Ok, we recently passed 2 years that we have been living in Negril Jamaica and although I have considered doing this post for quote some time I am just getting around to discussing the cost of food at the grocery stores in Negril and what your options are for value or how to extend your food budget while living in paradise.

I would guess that the primary reason I never got around to writing much about the cost of food in Negril is that it’s never been such an issue to save on my grocery bill as it has been this year. When we arrived in July of 2007 we had no idea what it would be like living here and we made a lot of mistakes with the currency exchange and with the cost of certain foods in the grocery stores in Negril. There are huge differences in shopping in Jamaica that I will not get very detailed with but suffice to say you will not have much of a selection of anything and those foods that are familiar to you from shelves in America will most likely cost you quite a bit more than they did back home.

Snack items like Doritos chips and Chips Ahoy cookies are just crazy and I have seen a regular size bag of Doritos marked at about $8 US in the Hi Lo grocery store. That’s just nuts if you ask me but we paid it once or twice even before noticing how much it was. Many of the stores in Jamaica do not place pricing labels on the items and it can be a serious sticker shock when you realize the cost of items like a box of imported cereal or a skinless chicken breast which can go up to as much as $960 JA per kilo or about $11 US. You can buy 2 whole frozen chickens for that kind of money if you know how to shop and you’re able to do a little bit of labor on your own.

In Jamaica the grocery stores do not provide the same level of services that you find in most American grocery stores. There are no deli cut meats other than some prepackaged and overpriced items shipped from overseas and those stores that do cut meat charge a fortune for the service. The current rate for chicken by the pound runs from between $170 to $190 JA per pound for Grade A whole birds from companies like Best Dressed Chicken and of course prices go up if you want just breast, legs or thighs. In Jamaica they eat the whole bird and you will find chicken backs and chicken feet are actually incredibly popular for use in soups and stews.
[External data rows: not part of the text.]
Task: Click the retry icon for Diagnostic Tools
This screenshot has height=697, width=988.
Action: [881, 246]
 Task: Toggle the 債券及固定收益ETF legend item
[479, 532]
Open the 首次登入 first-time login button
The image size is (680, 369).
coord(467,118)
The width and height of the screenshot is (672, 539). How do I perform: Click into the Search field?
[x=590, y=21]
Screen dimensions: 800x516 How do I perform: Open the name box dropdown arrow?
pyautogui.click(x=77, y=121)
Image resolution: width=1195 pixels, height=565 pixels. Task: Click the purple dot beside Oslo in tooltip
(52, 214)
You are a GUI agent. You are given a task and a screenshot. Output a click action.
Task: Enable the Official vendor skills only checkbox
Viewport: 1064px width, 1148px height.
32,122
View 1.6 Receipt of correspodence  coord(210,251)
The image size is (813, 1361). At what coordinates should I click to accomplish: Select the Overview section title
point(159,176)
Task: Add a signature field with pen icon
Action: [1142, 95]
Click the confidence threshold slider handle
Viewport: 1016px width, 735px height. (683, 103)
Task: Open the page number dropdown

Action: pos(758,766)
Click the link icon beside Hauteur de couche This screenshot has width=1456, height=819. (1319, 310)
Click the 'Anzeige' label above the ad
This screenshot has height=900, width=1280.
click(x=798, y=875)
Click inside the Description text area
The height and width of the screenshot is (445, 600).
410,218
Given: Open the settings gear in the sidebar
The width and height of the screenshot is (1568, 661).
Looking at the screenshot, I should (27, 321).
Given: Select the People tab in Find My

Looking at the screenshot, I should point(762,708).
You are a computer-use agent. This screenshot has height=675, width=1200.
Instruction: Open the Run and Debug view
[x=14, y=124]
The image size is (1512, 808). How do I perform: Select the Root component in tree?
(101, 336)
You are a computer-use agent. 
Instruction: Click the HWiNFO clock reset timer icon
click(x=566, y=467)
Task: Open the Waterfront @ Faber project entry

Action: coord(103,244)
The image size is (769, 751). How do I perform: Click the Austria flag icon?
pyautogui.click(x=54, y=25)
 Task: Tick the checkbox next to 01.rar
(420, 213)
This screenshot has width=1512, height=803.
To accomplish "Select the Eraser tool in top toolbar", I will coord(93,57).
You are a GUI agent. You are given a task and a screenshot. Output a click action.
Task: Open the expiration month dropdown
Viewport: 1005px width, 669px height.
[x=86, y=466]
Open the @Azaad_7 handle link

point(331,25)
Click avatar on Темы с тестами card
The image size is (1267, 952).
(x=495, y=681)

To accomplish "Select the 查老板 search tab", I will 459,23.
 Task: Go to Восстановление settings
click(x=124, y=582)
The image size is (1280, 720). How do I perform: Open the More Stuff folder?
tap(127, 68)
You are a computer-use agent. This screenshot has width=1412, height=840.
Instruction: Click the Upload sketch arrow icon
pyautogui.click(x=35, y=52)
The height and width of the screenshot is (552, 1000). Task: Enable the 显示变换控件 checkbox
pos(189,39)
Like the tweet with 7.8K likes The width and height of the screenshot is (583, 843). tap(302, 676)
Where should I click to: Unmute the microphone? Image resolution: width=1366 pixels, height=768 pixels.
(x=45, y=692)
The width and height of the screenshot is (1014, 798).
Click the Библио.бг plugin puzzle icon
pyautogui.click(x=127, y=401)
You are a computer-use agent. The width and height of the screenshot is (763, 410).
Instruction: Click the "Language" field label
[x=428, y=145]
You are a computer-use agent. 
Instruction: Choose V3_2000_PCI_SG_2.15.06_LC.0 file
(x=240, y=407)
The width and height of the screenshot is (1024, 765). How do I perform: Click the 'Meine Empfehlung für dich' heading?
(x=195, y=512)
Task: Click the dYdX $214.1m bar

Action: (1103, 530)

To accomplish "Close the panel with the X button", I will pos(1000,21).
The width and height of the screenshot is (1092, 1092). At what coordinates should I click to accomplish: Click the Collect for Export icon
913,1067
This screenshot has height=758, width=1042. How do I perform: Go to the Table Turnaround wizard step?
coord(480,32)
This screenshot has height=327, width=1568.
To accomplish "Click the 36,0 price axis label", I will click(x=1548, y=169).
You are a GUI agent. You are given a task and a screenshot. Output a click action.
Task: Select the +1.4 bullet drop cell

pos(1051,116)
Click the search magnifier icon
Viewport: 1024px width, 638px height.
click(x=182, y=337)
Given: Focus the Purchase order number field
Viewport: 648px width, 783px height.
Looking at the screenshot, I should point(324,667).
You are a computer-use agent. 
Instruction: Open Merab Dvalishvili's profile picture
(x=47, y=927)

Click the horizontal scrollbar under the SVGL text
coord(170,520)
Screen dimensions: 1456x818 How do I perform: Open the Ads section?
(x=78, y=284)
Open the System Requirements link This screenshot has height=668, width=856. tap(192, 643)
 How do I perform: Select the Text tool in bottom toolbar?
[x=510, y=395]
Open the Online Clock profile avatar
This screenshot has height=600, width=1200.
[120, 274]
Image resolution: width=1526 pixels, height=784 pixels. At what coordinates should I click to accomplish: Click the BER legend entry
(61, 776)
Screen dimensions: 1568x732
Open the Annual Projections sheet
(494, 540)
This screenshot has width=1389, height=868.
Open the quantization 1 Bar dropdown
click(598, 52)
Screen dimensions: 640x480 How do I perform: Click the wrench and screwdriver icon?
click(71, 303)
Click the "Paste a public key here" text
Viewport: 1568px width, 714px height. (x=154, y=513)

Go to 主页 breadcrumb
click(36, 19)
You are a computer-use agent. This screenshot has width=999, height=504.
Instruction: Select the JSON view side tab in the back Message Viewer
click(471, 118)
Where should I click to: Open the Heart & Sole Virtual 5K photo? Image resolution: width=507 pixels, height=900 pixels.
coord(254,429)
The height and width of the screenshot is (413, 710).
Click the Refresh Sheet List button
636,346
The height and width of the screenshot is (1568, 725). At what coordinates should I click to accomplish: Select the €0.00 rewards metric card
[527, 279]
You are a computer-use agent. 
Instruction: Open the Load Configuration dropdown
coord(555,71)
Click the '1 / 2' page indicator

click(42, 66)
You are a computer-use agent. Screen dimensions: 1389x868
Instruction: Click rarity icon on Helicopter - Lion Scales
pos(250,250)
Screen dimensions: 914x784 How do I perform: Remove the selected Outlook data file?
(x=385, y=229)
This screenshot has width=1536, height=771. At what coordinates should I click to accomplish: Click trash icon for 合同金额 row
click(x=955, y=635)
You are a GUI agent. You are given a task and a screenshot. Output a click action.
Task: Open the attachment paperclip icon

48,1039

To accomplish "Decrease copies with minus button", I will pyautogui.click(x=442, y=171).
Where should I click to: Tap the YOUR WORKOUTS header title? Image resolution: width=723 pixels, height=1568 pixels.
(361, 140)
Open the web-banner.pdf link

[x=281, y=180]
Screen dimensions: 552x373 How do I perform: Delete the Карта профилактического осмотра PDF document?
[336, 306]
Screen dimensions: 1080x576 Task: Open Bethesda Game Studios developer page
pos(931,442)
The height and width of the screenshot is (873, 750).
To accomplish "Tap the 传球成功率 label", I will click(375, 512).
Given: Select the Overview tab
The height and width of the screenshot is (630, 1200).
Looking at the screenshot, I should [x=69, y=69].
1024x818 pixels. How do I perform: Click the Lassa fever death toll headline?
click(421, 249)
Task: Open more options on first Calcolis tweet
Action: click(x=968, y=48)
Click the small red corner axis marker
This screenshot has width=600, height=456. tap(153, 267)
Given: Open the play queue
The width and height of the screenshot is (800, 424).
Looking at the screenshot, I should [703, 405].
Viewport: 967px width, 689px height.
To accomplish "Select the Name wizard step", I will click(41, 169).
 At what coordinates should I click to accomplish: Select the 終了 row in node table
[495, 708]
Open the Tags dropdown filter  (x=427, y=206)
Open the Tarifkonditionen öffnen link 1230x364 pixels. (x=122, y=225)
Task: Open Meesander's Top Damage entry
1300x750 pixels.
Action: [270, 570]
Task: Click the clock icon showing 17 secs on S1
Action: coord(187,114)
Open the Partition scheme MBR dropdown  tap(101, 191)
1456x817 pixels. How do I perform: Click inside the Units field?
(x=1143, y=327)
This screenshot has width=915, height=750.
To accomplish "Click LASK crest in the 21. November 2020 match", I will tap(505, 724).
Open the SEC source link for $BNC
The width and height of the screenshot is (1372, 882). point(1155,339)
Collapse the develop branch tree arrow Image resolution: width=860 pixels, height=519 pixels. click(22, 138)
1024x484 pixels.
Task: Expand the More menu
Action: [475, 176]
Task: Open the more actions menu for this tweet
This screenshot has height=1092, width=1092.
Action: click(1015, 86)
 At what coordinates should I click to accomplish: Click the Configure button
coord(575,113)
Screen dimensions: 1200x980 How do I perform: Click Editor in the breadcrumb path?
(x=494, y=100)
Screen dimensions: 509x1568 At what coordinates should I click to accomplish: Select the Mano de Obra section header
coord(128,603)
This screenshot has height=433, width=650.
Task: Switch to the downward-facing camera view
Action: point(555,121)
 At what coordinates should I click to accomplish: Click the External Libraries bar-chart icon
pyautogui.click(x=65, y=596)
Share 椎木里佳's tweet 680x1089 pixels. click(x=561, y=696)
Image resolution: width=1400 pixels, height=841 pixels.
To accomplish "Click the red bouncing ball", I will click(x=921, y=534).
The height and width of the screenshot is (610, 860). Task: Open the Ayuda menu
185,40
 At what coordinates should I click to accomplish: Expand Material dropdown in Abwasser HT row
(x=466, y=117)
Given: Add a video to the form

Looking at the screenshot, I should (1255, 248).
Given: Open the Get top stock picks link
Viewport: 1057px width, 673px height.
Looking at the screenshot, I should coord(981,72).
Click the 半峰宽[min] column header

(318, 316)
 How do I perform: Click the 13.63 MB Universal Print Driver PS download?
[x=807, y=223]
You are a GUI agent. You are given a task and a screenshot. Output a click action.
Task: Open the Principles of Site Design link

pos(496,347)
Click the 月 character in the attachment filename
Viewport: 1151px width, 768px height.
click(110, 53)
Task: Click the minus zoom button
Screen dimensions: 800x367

In Jamaica chicken soup will often be chicken foot soup which is a bit shocking for your first experience. I will not soon forget looking into that steamy cup of soup and seeing a foot with toes sticking up in the air as if someone dunked a chicken in there upside down. I controlled my gag reflex and moved past it but I did remove the offending appendage and not consume it.

I do not eat feet. It’s an odd rule maybe but one I stick to firmly. I don’t do pigs feet, cow foot or goat feet either. I am an equal opportunity hater. I will not be sucking the meat off a chickens toes now or any other day of my life. They peel the skin and wash them well but no amount of heat and spices can cover the fact that chickens spend their lives walking around in chicken shit an I am not sucking its toes!

So what do we do? Well as a family of four we have the ability to consume a whole bird rather effectively and we no longer purchase parts unless we want to really save. At the Value Master which is located in the shopping center located adjacent to the Negril Round About or Town Square they have daily chicken specials with chicken parts usually running at around $150JA per pound or about $1.80 US which is actually the cheapest I have ever seen chicken sell for anywhere in Negril. You get a mixed bag of parts with no choice in how it is delivered but it’s a good deal when you are on a budget or strapped for cash. A kilo or just over 2 pounds serves us well for dinner and we have been having fun trying new ways to cook it including brown stew, curry and I have even come up with my own jerk chicken that is much more moist and flavorful than most of the pan chicken you can buy in the area.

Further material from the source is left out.